Bien qu’elle soit difficile à anticiper, la collision avec un astéroïde de petite taille est cependant assez rare : la spécialiste estime qu’un objet d’une vingtaine de mètres de diamètre tombe sur la Terre en moyenne une à deux fois par siècle. Et selon elle, lorsque cela arrive, il y a de grandes chances qu’il tombe dans l’océan ou dans une zone désertique, ne causant que peu de dégâts.
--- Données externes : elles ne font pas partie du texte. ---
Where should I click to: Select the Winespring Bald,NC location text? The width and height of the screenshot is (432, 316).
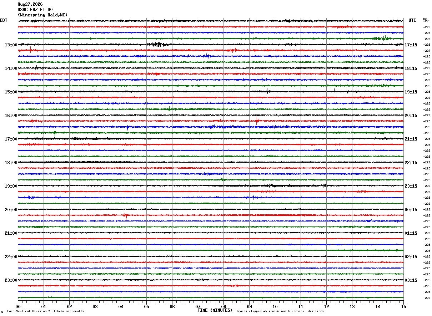tap(42, 15)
Pour ce qui est des objets de gros diamètre, la chercheuse se montre rassurante. Non seulement ils ont une probabilité encore plus faible d’impacter la Terre, puisqu’il y en a très peu dans le système solaire, mais ils sont aussi surveillés de près par les agences spatiales. « L’astéroïde qui a probablement été responsable en partie de l’extinction des dinosaures faisait 10 km de diamètre », estime-t-elle. Pour un objet d’une telle taille, « on s’attend à un impact tous les 150 millions d’années », ajoute-t-elle. « Et l’on connaît 95 % des objets de 1 kilomètre ou plus. On les suit, on sait où ils sont, on sait où ils vont — et pour l’instant, il n’y en a aucun qui a prévu d’impacter la Terre. »

Surveiller, agir

Pour le moment, d’après la spécialiste, l’humanité n’est pas encore équipée pour éviter la collision avec un petit objet céleste, d’une taille similaire à celle de 2023NT1. Mais elle y travaille. La toute première tentative, réussie, a été réalisée par la NASA à l’automne 2022. Une sonde s’était alors intentionnellement écrasée sur un astéroïde, le déviant de sa trajectoire.

D’autres méthodes sont également envisagées par les scientifiques. « On peut imaginer une bombe qui explose à côté de l’objet, pour que l’onde de choc le pousse plus loin », explique Auriane Egal. « On a aussi des méthodes plus subtiles, où l’on pourrait envoyer une sonde qui orbiterait autour de l’astéroïde en le décalant petit à petit de son orbite. »

Selon elle, de telles opérations prendraient cependant « plusieurs mois, voire plusieurs années » à être planifiées. Donc si de petits objets ne sont détectés que quelques heures avant l’impact, il serait trop tard pour agir. « Le protocole serait alors d’alerter les populations et d’organiser une évacuation si c’est nécessaire », souligne-t-elle.

Afin de réduire la menace d’objets provenant de la direction du Soleil, comme 2023NT1, l’Agence spatiale européenne compte également lancer une sonde spatiale, à l’horizon 2030, qui serait située entre la Terre et le Soleil et qui permettrait de mieux anticiper leur arrivée.